Не стоит преувеличивать и значение культа Петра Великого в качестве «вектора прославления подвига 1612 г. в царствование Екатерины II». Ведь к моменту выхода в свет (1790 г.) тома из многотомного труда И. И. Голикова, в котором содержалась информация о поклонении первого российского императора месту погребения Кузьмы
Минина, о героях Смутного времени уже было сказано немало в сочинениях М. В. Ломоносова, Г. Ф. Миллера, иеромонаха Павла (Пономарева), А. П. Сумарокова, М. М. Хераскова, М. М. Щербатова.
Значительный вклад в прославление героев Смутного времени внесли и Академия наук, и питомцы Московского университета, и литераторы, и представители духовенства, и отдельные чиновники. То были сливки формировавшейся в эпоху Просвещения разночинской интеллигенции России. Причем на деяния Кузьмы Минина чаще всего обращали взор просвещенные выходцы из народной среды (М. В. Ломоносов, Н. С. Ильинский и др.), которым его героический образ явно импонировал. Откликнувшись на призыв Российской академии, академик Василий Севергин опубликовал в 1807 г. «Похвальное слово князю Дмитрию Михайловичу Пожарскому и купцу Нижегородскому Козьме Минину, прозванием Сухорукому», сравнив тандем Минин Пожарский с руководителями Троице-Сергиевой лавры периода Смуты архимандритом Дионисием и келарем Авраамием Палицыным. «Сколь велико было пожертвование Минина, столь благородно было чувствование Пожарского», отмечал Севергин, называя их подвиг «преславным и незабвенным».
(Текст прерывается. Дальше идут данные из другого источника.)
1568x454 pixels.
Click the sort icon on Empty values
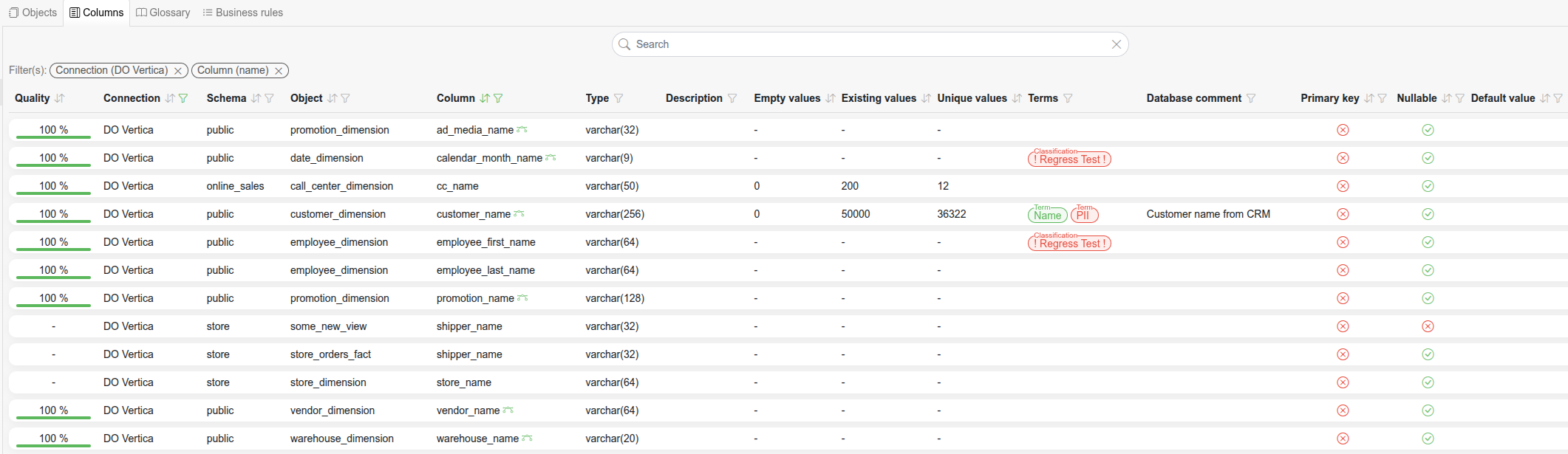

В 1808 г. московский архивист А. Ф. Малиновский создал «Программу для наружных барельефов, статуй и бюстов к воздвигаемому в Кремле зданию Мастерской Оружейной палаты». Один из барельефов предполагалось посвятить Кузьме Минину, образ которого трактовался так: «Нижегородский купец, достойный сподвижник князя Пожарского, убедивший сограждан пожертвовать для избавления Отечества не только всем имением, но и свободою жен и детей своих. Бескорыстное и смелое предприятие сего выборного человека от всея земли получило успех вожделеннейший; имя его сделалось незабвенным, и из века в век прославляется. Вид его означает бдительную заботливость; стар, но бодр. Одежда на нем приличная званию думного дворянина: нижняя терлик, а верхняя опашень. В правой руке держит мешок с деньгами, а при подножии еще несколько мешков, так же золотые и серебряные сосуды, драгоценные повязки, жемчужные ожерелья и свиток с приложением печатей и с следующим начертанием: Приговор нижегородских граждан 1611 года». Проект этот, однако, осуществить не удалось.